▶ Task requirements
Please give the items starting at the line containing "Click the ShareAlike circular arrow icon" and ending at the line containing "(x=821, y=84)" as a Markdown table, leaving out blank lines. Use the columns Row and Line, with each row's number under Row and its text under Line.

▶ Dataset entries
►

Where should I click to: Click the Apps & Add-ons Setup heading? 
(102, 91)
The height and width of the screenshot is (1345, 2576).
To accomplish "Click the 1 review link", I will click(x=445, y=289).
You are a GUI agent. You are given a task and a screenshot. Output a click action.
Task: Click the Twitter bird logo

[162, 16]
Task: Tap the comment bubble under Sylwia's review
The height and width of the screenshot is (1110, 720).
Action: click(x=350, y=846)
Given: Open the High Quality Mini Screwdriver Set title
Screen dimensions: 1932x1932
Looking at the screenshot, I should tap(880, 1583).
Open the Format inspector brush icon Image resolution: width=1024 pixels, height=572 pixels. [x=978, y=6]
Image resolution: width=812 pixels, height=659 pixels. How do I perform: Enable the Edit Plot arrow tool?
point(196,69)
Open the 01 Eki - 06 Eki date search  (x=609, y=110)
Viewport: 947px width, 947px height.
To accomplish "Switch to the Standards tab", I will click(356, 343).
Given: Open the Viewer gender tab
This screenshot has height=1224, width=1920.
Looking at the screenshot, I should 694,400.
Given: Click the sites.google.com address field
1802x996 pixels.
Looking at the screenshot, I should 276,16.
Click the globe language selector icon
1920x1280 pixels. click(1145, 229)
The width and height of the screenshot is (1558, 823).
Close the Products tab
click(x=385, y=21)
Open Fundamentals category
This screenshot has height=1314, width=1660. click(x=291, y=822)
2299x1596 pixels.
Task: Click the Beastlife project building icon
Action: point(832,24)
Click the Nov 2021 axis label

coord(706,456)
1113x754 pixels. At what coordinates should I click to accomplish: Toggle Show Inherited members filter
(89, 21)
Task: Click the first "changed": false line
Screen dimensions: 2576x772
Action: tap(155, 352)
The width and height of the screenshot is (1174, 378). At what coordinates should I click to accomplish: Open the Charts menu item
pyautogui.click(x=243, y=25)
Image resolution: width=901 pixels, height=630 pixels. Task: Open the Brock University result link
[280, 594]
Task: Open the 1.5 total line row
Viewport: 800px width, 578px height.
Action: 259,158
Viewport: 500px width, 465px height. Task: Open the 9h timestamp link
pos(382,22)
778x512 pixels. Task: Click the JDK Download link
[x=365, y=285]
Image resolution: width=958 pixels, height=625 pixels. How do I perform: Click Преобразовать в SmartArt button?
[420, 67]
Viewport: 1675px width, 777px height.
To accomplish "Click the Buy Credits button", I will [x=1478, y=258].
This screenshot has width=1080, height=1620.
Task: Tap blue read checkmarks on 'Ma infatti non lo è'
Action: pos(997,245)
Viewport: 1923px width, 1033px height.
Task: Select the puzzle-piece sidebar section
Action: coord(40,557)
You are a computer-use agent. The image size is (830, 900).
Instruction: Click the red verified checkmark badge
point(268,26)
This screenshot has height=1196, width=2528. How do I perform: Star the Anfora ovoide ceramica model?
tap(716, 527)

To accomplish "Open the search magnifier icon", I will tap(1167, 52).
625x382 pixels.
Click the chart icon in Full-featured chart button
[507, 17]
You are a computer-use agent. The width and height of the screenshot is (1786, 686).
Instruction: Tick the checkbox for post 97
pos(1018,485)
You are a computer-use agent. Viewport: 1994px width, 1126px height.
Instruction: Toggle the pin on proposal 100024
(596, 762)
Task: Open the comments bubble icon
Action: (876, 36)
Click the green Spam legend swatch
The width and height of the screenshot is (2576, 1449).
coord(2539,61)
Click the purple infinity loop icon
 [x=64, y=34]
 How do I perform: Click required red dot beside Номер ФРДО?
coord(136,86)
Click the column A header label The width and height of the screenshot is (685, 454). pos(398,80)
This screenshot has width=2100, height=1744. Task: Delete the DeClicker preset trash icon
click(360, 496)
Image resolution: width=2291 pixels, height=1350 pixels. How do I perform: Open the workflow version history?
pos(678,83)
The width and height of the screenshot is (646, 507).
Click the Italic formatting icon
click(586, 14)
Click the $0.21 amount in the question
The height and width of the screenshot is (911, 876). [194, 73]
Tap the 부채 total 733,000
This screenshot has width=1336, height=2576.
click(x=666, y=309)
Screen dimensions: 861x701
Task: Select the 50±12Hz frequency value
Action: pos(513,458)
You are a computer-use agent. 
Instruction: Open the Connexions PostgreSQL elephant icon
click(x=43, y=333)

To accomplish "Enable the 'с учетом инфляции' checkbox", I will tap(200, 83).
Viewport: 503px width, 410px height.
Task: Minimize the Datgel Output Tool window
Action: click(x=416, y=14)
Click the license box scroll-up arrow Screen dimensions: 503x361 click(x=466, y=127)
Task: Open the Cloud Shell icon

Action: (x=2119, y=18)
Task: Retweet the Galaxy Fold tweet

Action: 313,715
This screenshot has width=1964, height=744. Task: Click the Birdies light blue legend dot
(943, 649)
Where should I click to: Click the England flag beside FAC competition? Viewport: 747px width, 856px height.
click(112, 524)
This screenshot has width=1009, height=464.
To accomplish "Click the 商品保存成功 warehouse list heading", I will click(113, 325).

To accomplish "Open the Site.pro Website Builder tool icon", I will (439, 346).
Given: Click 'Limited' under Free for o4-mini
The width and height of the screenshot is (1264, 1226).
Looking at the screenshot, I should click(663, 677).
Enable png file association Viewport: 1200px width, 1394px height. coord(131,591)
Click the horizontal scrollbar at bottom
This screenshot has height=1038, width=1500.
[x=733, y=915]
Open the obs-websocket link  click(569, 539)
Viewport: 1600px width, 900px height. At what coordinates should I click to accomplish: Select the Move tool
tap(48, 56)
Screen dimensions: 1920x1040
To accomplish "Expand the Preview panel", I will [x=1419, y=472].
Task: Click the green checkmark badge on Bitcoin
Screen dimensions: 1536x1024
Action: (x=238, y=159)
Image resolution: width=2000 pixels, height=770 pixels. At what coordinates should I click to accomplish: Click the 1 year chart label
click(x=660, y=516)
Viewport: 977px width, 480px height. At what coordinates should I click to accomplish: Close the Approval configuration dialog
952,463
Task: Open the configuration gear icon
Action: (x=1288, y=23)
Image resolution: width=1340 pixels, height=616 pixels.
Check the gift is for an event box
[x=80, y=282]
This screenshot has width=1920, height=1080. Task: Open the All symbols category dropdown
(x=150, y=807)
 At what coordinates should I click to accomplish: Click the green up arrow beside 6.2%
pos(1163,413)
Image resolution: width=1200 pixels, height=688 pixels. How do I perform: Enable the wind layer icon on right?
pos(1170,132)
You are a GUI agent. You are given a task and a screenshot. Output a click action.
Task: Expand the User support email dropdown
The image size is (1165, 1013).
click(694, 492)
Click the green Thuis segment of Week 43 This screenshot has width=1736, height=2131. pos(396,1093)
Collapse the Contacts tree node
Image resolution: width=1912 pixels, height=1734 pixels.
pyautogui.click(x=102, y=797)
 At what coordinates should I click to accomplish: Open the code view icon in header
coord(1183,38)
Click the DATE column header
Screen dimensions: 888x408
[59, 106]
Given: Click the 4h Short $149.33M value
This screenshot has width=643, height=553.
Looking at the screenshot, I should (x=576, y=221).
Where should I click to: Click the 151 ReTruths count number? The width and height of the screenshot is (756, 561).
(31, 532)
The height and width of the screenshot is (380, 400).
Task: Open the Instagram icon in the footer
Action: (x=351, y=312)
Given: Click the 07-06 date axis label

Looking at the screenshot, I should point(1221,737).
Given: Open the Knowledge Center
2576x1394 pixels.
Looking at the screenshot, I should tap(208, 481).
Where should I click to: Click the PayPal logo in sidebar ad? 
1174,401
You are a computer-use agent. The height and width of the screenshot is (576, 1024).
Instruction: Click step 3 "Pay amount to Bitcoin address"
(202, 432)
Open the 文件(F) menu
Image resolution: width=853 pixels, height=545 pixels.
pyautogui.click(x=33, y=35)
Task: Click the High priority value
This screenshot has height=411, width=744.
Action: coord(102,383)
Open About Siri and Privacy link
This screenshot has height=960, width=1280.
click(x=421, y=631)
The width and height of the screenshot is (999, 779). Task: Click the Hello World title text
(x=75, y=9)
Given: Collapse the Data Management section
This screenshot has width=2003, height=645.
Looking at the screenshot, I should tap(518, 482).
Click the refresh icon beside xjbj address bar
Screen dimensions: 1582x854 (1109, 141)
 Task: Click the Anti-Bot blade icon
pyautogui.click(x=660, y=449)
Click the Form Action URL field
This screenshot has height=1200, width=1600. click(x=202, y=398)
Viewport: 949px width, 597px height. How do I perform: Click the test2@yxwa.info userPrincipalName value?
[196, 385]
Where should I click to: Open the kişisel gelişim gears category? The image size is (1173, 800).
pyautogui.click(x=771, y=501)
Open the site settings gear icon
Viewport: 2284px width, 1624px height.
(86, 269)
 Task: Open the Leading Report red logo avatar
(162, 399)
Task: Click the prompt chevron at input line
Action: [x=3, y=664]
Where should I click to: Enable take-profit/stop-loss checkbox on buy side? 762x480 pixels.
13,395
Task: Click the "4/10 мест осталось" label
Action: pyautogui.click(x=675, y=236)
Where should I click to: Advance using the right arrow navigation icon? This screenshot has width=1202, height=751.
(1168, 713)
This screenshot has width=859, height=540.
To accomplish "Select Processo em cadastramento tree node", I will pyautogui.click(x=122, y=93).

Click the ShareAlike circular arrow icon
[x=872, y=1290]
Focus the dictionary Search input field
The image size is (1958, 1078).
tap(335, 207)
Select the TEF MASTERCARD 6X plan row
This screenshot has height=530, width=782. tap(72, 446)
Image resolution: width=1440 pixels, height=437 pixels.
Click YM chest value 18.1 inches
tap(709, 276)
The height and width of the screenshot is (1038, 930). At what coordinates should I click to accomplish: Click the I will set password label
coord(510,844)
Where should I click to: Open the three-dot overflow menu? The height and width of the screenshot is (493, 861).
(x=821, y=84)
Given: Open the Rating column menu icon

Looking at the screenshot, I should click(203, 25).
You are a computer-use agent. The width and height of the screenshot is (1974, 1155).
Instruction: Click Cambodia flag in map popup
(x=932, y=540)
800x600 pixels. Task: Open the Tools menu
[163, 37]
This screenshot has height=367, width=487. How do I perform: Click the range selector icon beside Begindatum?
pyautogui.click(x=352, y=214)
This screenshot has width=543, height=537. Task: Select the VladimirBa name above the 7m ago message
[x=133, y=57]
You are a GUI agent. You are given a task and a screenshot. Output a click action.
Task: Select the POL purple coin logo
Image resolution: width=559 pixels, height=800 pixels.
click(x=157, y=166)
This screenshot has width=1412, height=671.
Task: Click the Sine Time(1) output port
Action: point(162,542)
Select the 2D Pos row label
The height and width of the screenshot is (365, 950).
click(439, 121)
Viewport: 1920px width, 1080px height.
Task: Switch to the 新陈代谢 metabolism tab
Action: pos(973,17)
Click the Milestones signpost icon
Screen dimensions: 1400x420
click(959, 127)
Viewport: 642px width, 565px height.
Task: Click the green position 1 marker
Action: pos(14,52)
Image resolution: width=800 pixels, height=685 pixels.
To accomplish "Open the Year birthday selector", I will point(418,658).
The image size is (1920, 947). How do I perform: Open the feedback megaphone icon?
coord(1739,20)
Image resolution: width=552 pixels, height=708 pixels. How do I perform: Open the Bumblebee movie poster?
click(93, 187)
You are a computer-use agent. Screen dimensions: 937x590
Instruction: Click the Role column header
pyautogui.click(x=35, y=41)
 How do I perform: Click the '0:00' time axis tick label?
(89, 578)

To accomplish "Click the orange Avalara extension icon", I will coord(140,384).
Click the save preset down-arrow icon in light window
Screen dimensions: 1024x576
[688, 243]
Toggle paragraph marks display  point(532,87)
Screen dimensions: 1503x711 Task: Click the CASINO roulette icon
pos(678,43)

◄

▶ Answer to the exercise
| Row | Line |
|---|---|
| 1 | Click the ShareAlike circular arrow icon |
| 2 | [x=872, y=1290] |
| 3 | Focus the dictionary Search input field |
| 4 | The image size is (1958, 1078). |
| 5 | tap(335, 207) |
| 6 | Select the TEF MASTERCARD 6X plan row |
| 7 | This screenshot has height=530, width=782. tap(72, 446) |
| 8 | Image resolution: width=1440 pixels, height=437 pixels. |
| 9 | Click YM chest value 18.1 inches |
| 10 | tap(709, 276) |
| 11 | The height and width of the screenshot is (1038, 930). At what coordinates should I click to accomplish: Click the I will set password label |
| 12 | coord(510,844) |
| 13 | Where should I click to: Open the three-dot overflow menu? The height and width of the screenshot is (493, 861). |
| 14 | (x=821, y=84) |